WHAT TO DO: Type out the records that follow, exactly as given.

+===+

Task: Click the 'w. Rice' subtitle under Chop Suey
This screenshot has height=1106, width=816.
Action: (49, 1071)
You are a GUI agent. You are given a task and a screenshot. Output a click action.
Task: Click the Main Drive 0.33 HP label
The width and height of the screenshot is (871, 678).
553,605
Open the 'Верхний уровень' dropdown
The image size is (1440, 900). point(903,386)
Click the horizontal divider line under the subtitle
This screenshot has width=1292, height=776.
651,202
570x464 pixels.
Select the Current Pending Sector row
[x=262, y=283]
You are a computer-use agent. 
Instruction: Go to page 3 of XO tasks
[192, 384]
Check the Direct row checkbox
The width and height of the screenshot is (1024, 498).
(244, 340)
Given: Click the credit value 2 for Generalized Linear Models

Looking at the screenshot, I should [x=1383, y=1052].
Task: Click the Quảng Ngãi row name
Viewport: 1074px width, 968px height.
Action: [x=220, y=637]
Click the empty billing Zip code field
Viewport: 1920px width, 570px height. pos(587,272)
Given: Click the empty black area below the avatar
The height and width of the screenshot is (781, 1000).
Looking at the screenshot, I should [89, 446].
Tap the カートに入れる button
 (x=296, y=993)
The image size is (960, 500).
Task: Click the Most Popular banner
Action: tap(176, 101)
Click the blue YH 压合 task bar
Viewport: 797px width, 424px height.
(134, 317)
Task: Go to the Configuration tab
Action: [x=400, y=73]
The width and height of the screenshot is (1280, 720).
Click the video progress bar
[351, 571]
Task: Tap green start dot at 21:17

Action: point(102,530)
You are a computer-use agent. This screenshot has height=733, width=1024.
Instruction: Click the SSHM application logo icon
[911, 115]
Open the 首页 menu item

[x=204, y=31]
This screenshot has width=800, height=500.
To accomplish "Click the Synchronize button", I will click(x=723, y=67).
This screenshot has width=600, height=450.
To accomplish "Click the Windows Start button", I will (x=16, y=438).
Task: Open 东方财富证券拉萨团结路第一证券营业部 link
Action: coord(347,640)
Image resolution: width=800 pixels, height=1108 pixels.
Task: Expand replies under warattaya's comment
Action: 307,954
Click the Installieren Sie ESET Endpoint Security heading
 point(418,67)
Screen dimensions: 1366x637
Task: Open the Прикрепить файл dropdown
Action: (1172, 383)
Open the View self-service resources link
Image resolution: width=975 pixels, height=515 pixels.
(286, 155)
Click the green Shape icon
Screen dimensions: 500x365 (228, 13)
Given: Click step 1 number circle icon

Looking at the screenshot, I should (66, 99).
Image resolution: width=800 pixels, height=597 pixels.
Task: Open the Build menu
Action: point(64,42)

+===+

EXERCISE OUTPUT:
Task: Click the 'w. Rice' subtitle under Chop Suey
This screenshot has height=1106, width=816.
Action: (49, 1071)
You are a GUI agent. You are given a task and a screenshot. Output a click action.
Task: Click the Main Drive 0.33 HP label
The width and height of the screenshot is (871, 678).
553,605
Open the 'Верхний уровень' dropdown
The image size is (1440, 900). point(903,386)
Click the horizontal divider line under the subtitle
This screenshot has width=1292, height=776.
651,202
570x464 pixels.
Select the Current Pending Sector row
[x=262, y=283]
You are a computer-use agent. 
Instruction: Go to page 3 of XO tasks
[192, 384]
Check the Direct row checkbox
The width and height of the screenshot is (1024, 498).
(244, 340)
Given: Click the credit value 2 for Generalized Linear Models

Looking at the screenshot, I should [x=1383, y=1052].
Task: Click the Quảng Ngãi row name
Viewport: 1074px width, 968px height.
Action: [x=220, y=637]
Click the empty billing Zip code field
Viewport: 1920px width, 570px height. pos(587,272)
Given: Click the empty black area below the avatar
The height and width of the screenshot is (781, 1000).
Looking at the screenshot, I should [89, 446].
Tap the カートに入れる button
 (x=296, y=993)
The image size is (960, 500).
Task: Click the Most Popular banner
Action: tap(176, 101)
Click the blue YH 压合 task bar
Viewport: 797px width, 424px height.
(134, 317)
Task: Go to the Configuration tab
Action: [x=400, y=73]
The width and height of the screenshot is (1280, 720).
Click the video progress bar
[351, 571]
Task: Tap green start dot at 21:17

Action: point(102,530)
You are a computer-use agent. This screenshot has height=733, width=1024.
Instruction: Click the SSHM application logo icon
[911, 115]
Open the 首页 menu item

[x=204, y=31]
This screenshot has width=800, height=500.
To accomplish "Click the Synchronize button", I will click(x=723, y=67).
This screenshot has width=600, height=450.
To accomplish "Click the Windows Start button", I will (x=16, y=438).
Task: Open 东方财富证券拉萨团结路第一证券营业部 link
Action: coord(347,640)
Image resolution: width=800 pixels, height=1108 pixels.
Task: Expand replies under warattaya's comment
Action: 307,954
Click the Installieren Sie ESET Endpoint Security heading
 point(418,67)
Screen dimensions: 1366x637
Task: Open the Прикрепить файл dropdown
Action: (1172, 383)
Open the View self-service resources link
Image resolution: width=975 pixels, height=515 pixels.
(286, 155)
Click the green Shape icon
Screen dimensions: 500x365 (228, 13)
Given: Click step 1 number circle icon

Looking at the screenshot, I should (66, 99).
Image resolution: width=800 pixels, height=597 pixels.
Task: Open the Build menu
Action: point(64,42)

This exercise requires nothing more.